The Royal Swedish Academy of Sciences honored Thaler “for his contributions to behavioural economics,” a relatively new field that bridges the gap between economics and psychology. Thaler’s research investigates the implications of relaxing the standard economic assumption that everyone in the economy is rational and selfish, instead entertaining the possibility that some of the agents in the economy are sometimes human.
He is among the 89 scholars associated with the University to receive Nobel Prizes, and among the 28 who have received the Nobel Memorial Prize in Economics. In addition to Thaler, five current UChicago faculty members are Nobel laureates in economics: Profs. Eugene Fama and Lars Hansen (who in 2013), Roger Myerson (2007), James Heckman (2000), and Robert E. Lucas Jr. (1995).

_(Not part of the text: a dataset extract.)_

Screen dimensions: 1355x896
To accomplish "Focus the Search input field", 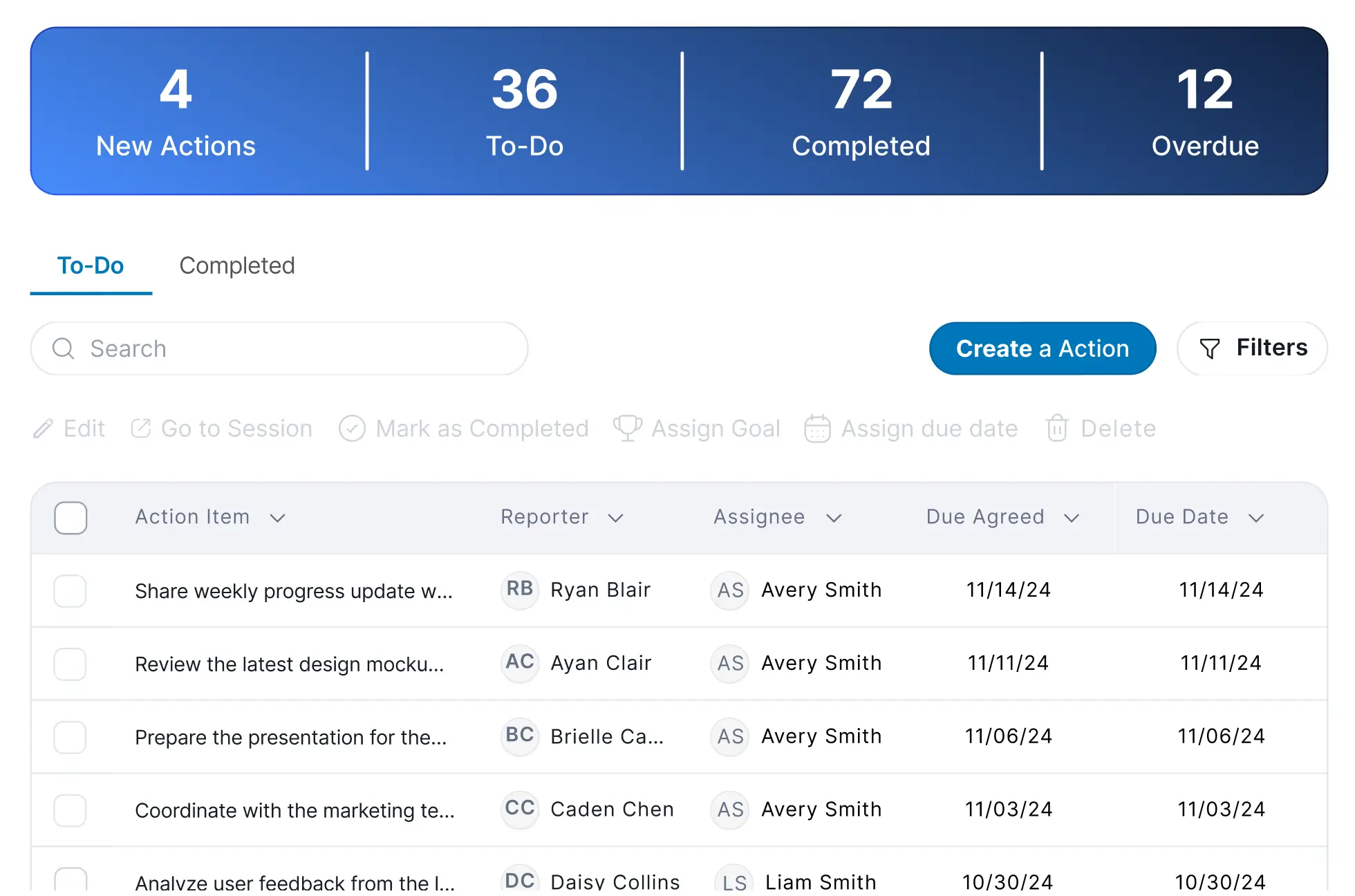I will [297, 348].
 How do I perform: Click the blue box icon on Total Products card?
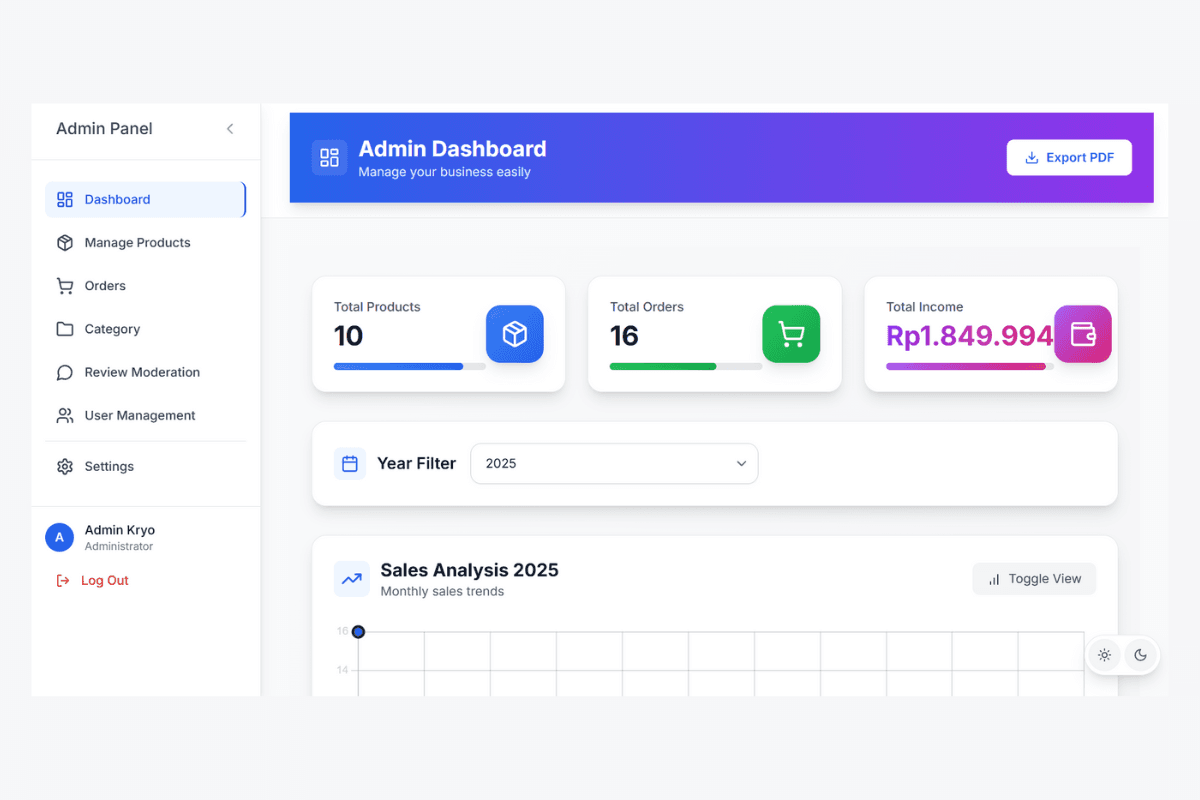coord(514,334)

The author of the bestselling books Misbehaving: The Making of Behavioral Economics (2015) and Nudge: Improving Decisions About Health, Wealth and Happiness (2008), Thaler is renowned for creating easy-to-understand scenarios that show how human behavior often contradicts traditional economic logic.
In Misbehaving, which Financial Times named one of the six most influential business books of 2015, Thaler chronicles the struggle to bring the academic discipline of economics back down to earth and reveals how behavioral economic analysis can change the way we think about everything from household finances to the NFL draft.

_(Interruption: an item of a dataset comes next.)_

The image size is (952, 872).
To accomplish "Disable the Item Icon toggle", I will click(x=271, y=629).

Nudge, coauthored with Harvard Law School Professor Cass R. Sunstein, explores how the concepts of behavioral economics can be used to tackle many of society’s major problems and influence public policy. Ranked as the Best Book of the Year by The Economist and Financial Times, the research prompted the United Kingdom’s government in 2010 to establish a Behavioral Insight Team, or “Nudge Unit,” to create policies that nudge British citizens to make better choices and, in turn, save the state money. Thaler served as an advisor in setting up the unit’s guiding principles.
Thaler’s other books include Quasi-Rational Economics and The Winner's Curse: Paradoxes and Anomalies of Economic Life, His work has been published in the American Economics Review, the Journal of Finance, and the Journal of Political Economy.
Thaler was named in 2015 to Bloomberg Markets 50 Most Influential People; he also was the American Economic Association’s president for 2015.
Before joining the Chicago Booth faculty in 1995, Thaler taught at the University of Rochester and Cornell University. He also served as a visiting professor at the University of British Columbia, the Sloan School of Management at MIT, the Russell Sage Foundation, and the Center for Advanced Study in Behavioral Sciences at Stanford University.
Originally from New Jersey, Thaler attended Case Western Reserve University where he received a bachelor's degree in 1967. Soon after, he attended the University of Rochester where he received a master's degree in 1970 and a PhD in 1974.